* [Assigned task 1] Reproduce the part of the subway DNA article starting with "Half the DNA" and going on through "infections was found.".
* [Assigned task 2] Write the next part of the article about DNA found on the New York City subway, picking up after its final sentence.
+++ Document segment
Half the DNA on the NYC Subway matches no known organism

The results of a massive new DNA sequencing project on the New York City subway have just been published. And yup, there's a lot of bacteria on the subway—though we know most of it is harmless. What's really important, though, is what we don't know about it.

The PathoMap project, which involved sampling turnstiles, benches, and keypads at 466 stations, found 15,152 life-forms in total, half of which were bacterial. The Wall Street Journal has created a fun, interactive microbial map of the subway out of the data, showing where on the lines the bacteria "associated with" everything from mozzarella cheese to staph infections was found.

But "associated with" is a pretty fuzzy term that runs up against the limits of science. In the past few years, genetic sequencing has become vastly more powerful and cheap, making metagenomic analyses possible. This means we can take all of the DNA in an environmental sample—human, plant, bacteria, cockroach, whatever—and sequencing the hell out of it.
++++++
+++ Provided data
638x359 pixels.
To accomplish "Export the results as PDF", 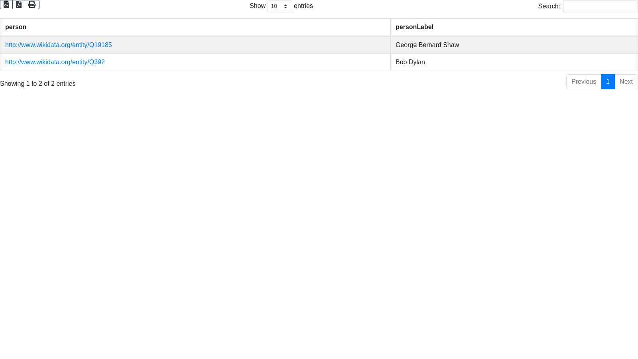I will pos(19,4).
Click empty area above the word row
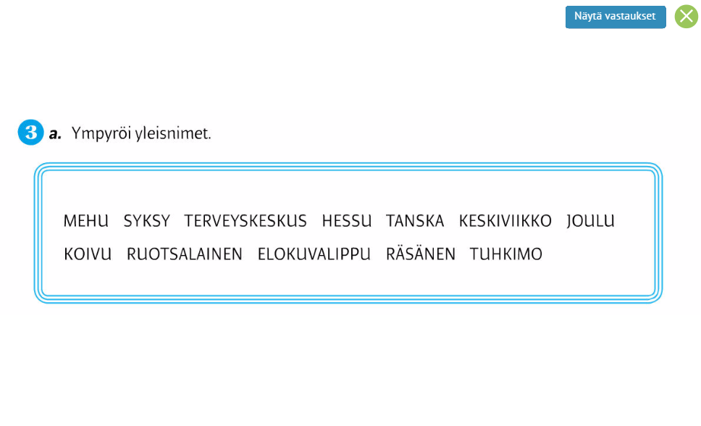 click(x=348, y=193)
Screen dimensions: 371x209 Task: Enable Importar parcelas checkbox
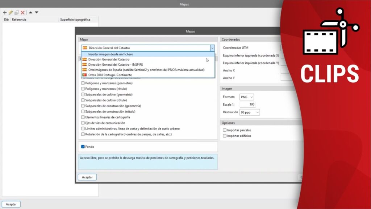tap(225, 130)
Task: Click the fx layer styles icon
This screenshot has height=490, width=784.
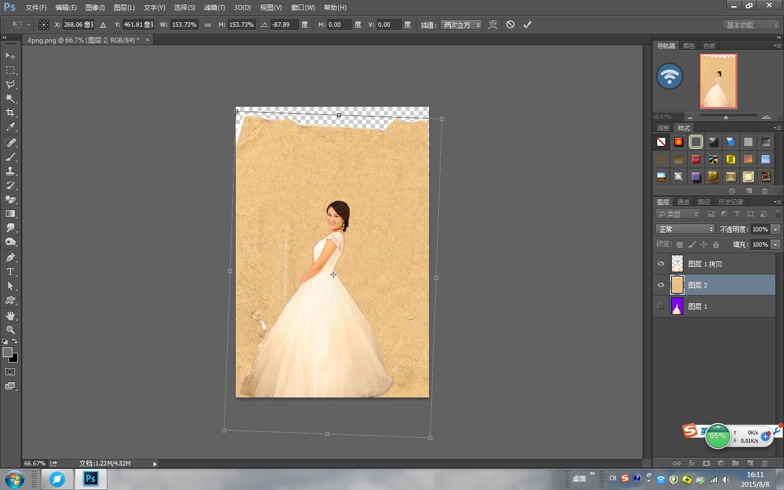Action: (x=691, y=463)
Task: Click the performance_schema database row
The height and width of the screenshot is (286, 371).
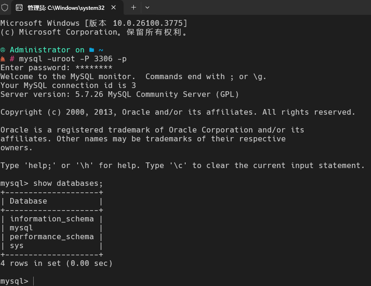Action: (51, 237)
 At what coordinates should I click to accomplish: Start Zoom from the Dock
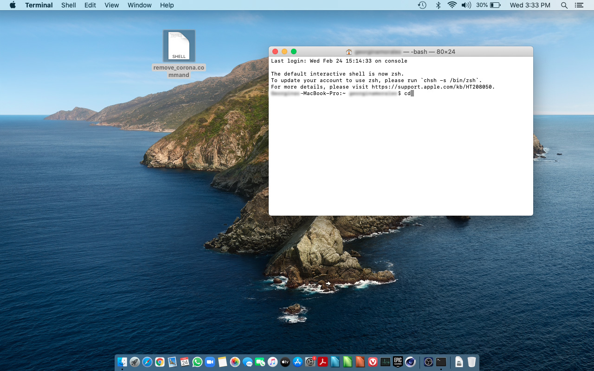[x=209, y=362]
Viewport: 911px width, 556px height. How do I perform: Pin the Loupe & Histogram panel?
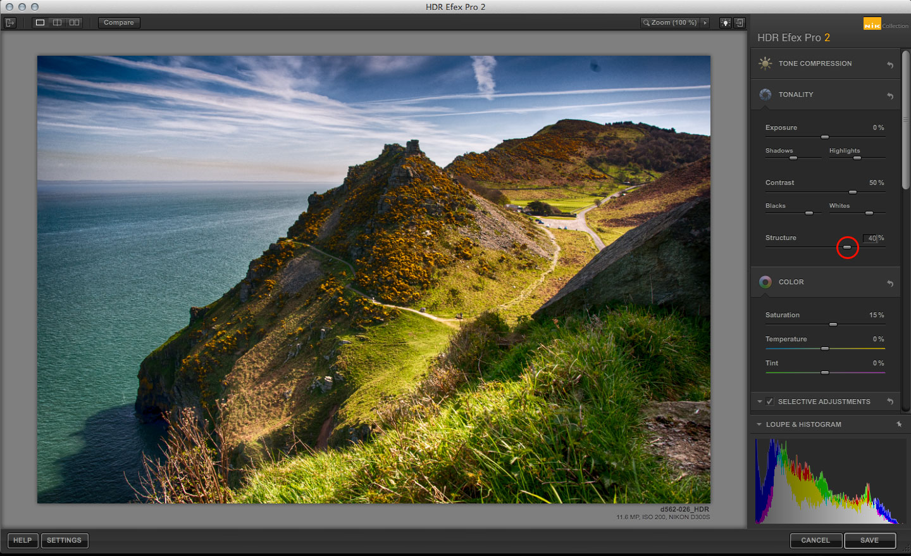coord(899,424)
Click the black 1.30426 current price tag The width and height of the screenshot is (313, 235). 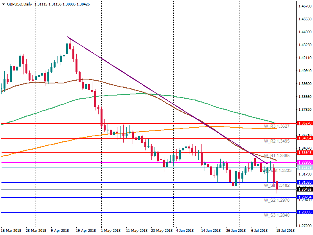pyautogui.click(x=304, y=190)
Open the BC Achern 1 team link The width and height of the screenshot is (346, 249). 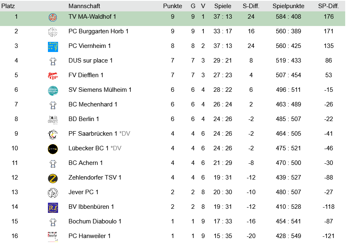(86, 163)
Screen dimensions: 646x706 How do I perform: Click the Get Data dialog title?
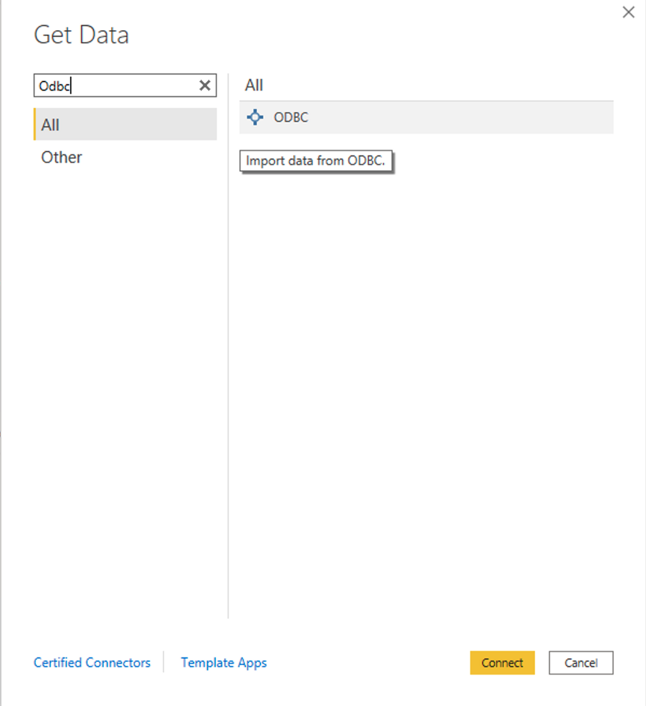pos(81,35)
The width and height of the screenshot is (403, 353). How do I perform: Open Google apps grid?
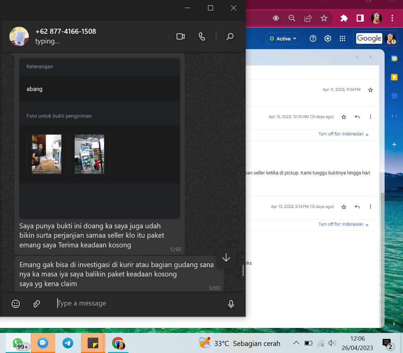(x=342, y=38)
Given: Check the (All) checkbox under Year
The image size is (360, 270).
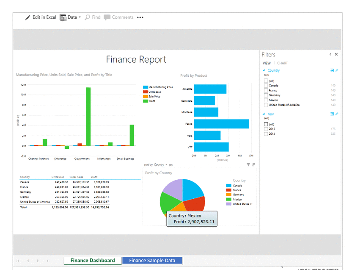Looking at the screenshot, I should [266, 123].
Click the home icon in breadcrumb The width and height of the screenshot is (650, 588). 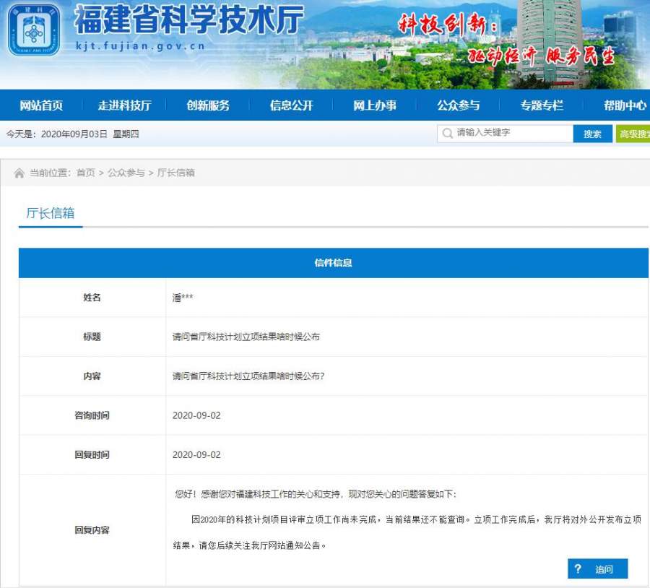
++++++
+++ Provided data
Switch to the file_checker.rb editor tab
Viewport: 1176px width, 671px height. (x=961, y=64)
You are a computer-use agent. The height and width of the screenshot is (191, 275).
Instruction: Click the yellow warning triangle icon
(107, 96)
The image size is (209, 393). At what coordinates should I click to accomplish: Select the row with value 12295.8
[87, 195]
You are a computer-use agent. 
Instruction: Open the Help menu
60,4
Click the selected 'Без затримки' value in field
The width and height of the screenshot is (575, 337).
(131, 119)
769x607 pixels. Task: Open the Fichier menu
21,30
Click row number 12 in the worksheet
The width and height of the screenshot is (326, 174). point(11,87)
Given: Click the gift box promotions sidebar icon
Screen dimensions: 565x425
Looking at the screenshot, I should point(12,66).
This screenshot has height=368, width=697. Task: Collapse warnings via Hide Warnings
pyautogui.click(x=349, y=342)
++++++
* [Written answer 1]
Half the DNA on the NYC Subway matches no known organism

The results of a massive new DNA sequencing project on the New York City subway have just been published. And yup, there's a lot of bacteria on the subway—though we know most of it is harmless. What's really important, though, is what we don't know about it.

The PathoMap project, which involved sampling turnstiles, benches, and keypads at 466 stations, found 15,152 life-forms in total, half of which were bacterial. The Wall Street Journal has created a fun, interactive microbial map of the subway out of the data, showing where on the lines the bacteria "associated with" everything from mozzarella cheese to staph infections was found.

* [Written answer 2]
The problem, though, is that our genetic libraries are still incomplete. For example, if I don't know what the DNA sequences of a cockroach look like, how can I know my DNA sequence belongs to a cockroach? That's how why half the DNA found in the project matched no known organism.

This is especially true when it comes to bacteria that are being discovered for the first time in these new metagenomic analyses. And what does "associated with," when it comes to bacteria, really mean? Maybe we found a certain bacterium on cheese once, but maybe we never sampled its true native habitat?